Clinical Alternatives When Iron Carbonyl Is Unavailable

When a patient cannot access carbonyl iron, consider these evidence-based alternatives:

• Ferrous gluconate (OTC): 28–36 mg elemental iron per 325 mg tablet; lower GI burden per dose than ferrous sulfate; reasonable substitute in adults without children at home.
• Ferrous fumarate (OTC): 33% elemental iron; common in prenatal formulations; available OTC.
• Ferric maltol (Accrufer, Rx): FDA-approved 2019; 30 mg elemental iron twice daily; stable absorption at variable gastric pH; suitable for IBD or CKD patients; prior auth may apply.
• Iron polysaccharide complex (OTC/Rx): Niferex, NovaFerrum — anecdotally better tolerated, though evidence is limited vs. ferrous salts.
• IV iron (Injectafer, Monoferric, Venofer, Feraheme): Reserve for patients with malabsorption, severe IDA, ongoing significant blood loss, or documented intolerance to multiple oral formulations.

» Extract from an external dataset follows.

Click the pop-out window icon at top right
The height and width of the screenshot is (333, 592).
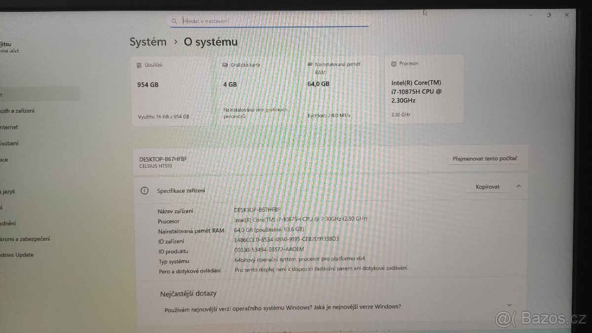click(549, 15)
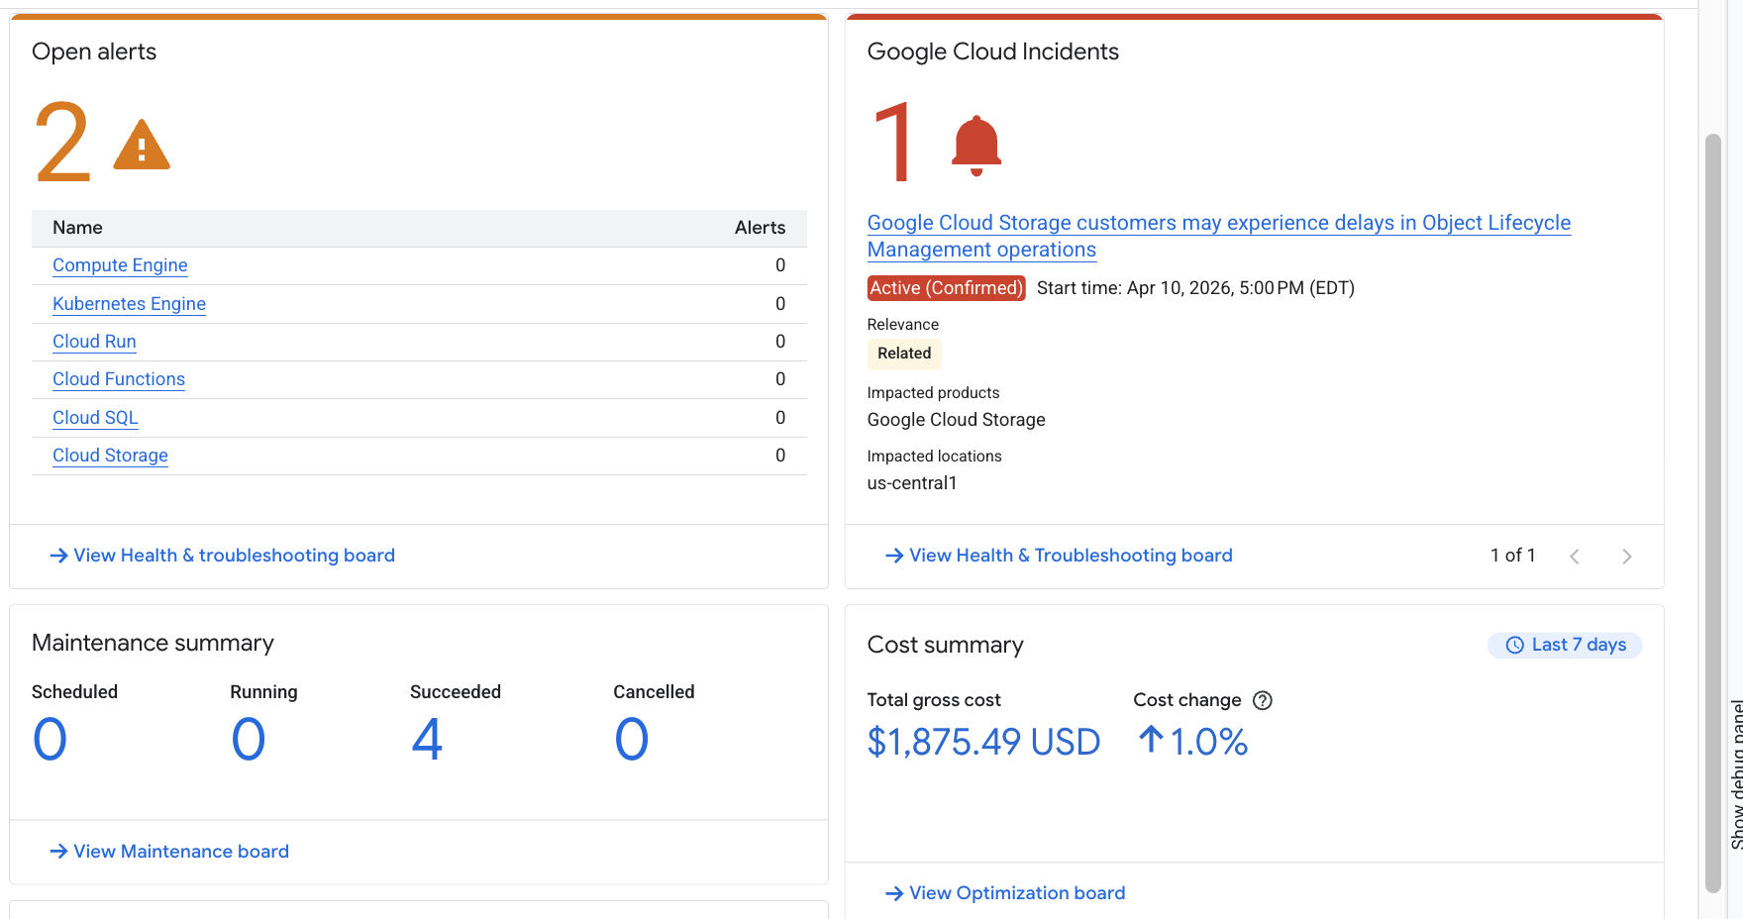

Key Drug Interactions to Counsel Patients On

These interactions apply to all oral iron formulations, including carbonyl iron:

• Tetracyclines and fluoroquinolones: separate by at least 2–6 hours to prevent chelation and reduced antibiotic absorption.
• Levothyroxine: separate by at least 4 hours; iron significantly reduces T4 absorption.
• Levodopa: iron reduces levodopa absorption; separate administration by at least 2 hours.
• Proton pump inhibitors and antacids: significantly reduce iron absorption by increasing gastric pH; counsel patients to take iron before or between PPI doses.
• Baloxavir marboxil (Xofluza): avoid concurrent use; iron significantly reduces baloxavir plasma levels.

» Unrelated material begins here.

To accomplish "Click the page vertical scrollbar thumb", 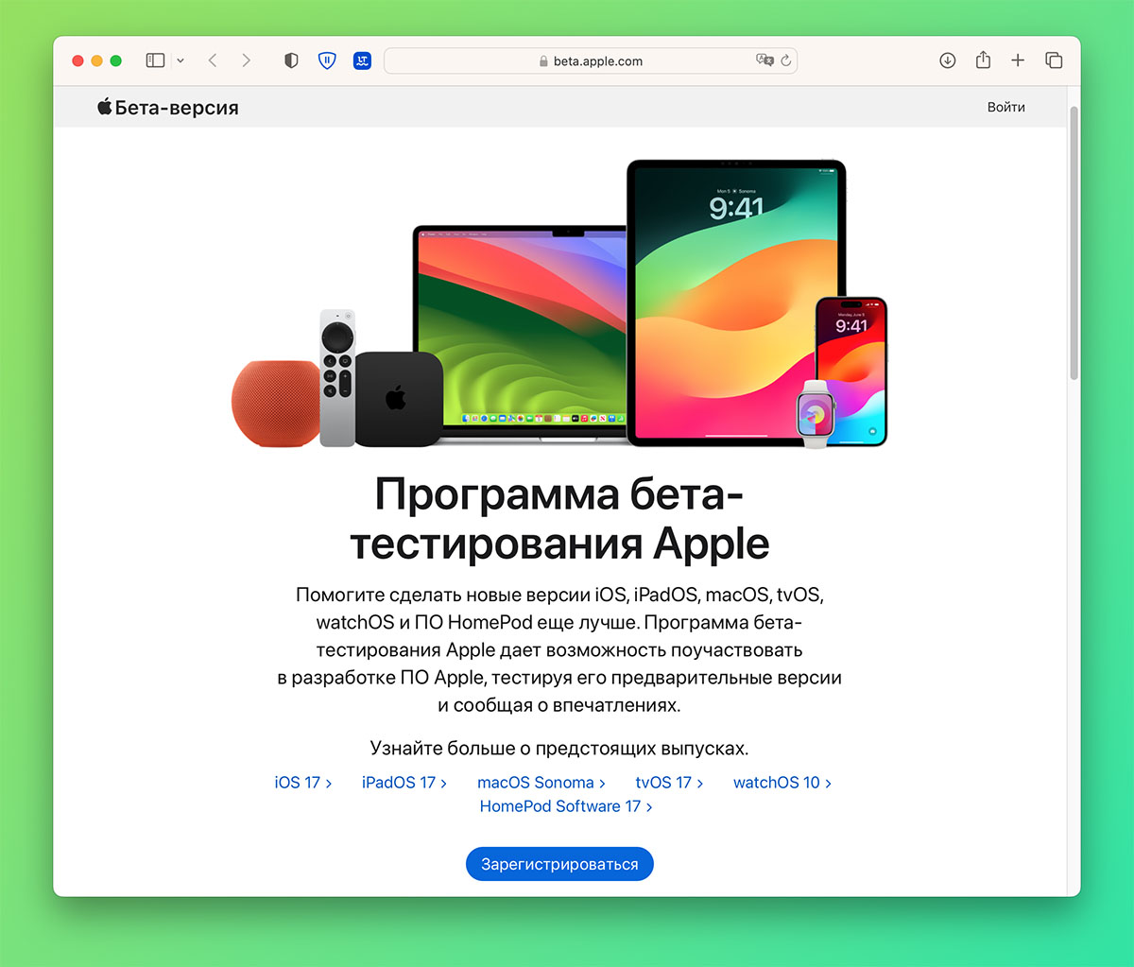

How medfinder Helps Your Patients Stay on Therapy

When patients call your office reporting they can't find their iron supplement, consider directing them to medfinder for providers. medfinder calls pharmacies near the patient to confirm which ones have Iron Carbonyl in stock, then texts the patient with results. This keeps patients on their prescribed therapy rather than self-substituting with a different formulation.

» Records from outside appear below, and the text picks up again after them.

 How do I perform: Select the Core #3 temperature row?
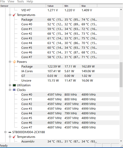70,38
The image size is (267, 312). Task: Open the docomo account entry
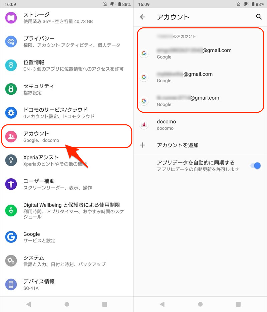click(x=200, y=124)
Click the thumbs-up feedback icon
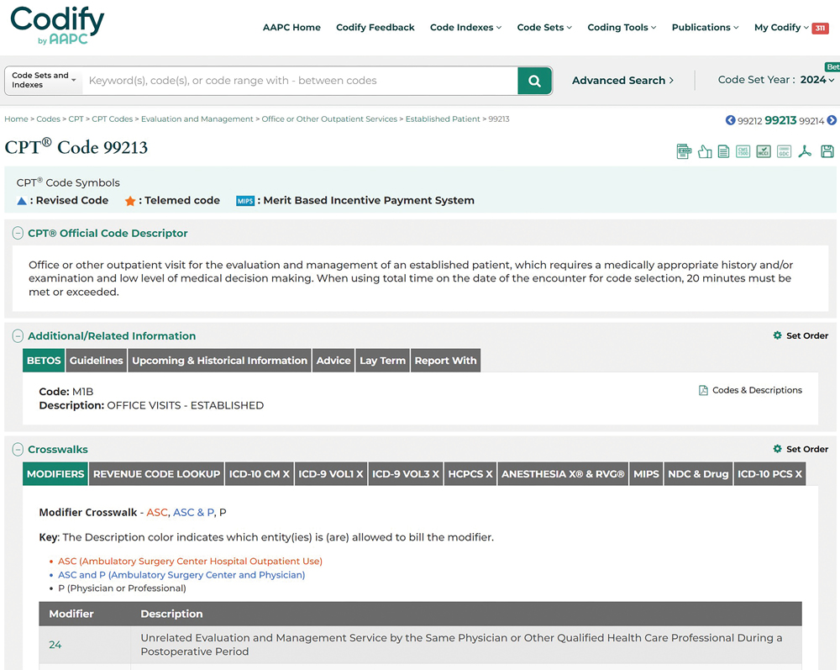The width and height of the screenshot is (840, 670). pyautogui.click(x=705, y=151)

Monitoring Parameters for Iron Deficiency Anemia Treatment

Regardless of which iron formulation a patient uses, the following monitoring is recommended:

• Reticulocyte count at 1–2 weeks: Should rise, confirming adequate absorption and erythropoietic response.
• Hemoglobin at 4–8 weeks: Should begin rising; normalization typically occurs at 3–6 months.
• Serum ferritin at 3–6 months: Target > 30 ng/mL after Hgb normalization; continue supplementation 6–8 weeks beyond Hgb normalization to replenish stores.
• Address the underlying cause: Iron supplementation alone without identifying and treating the source of blood loss is insufficient for long-term management.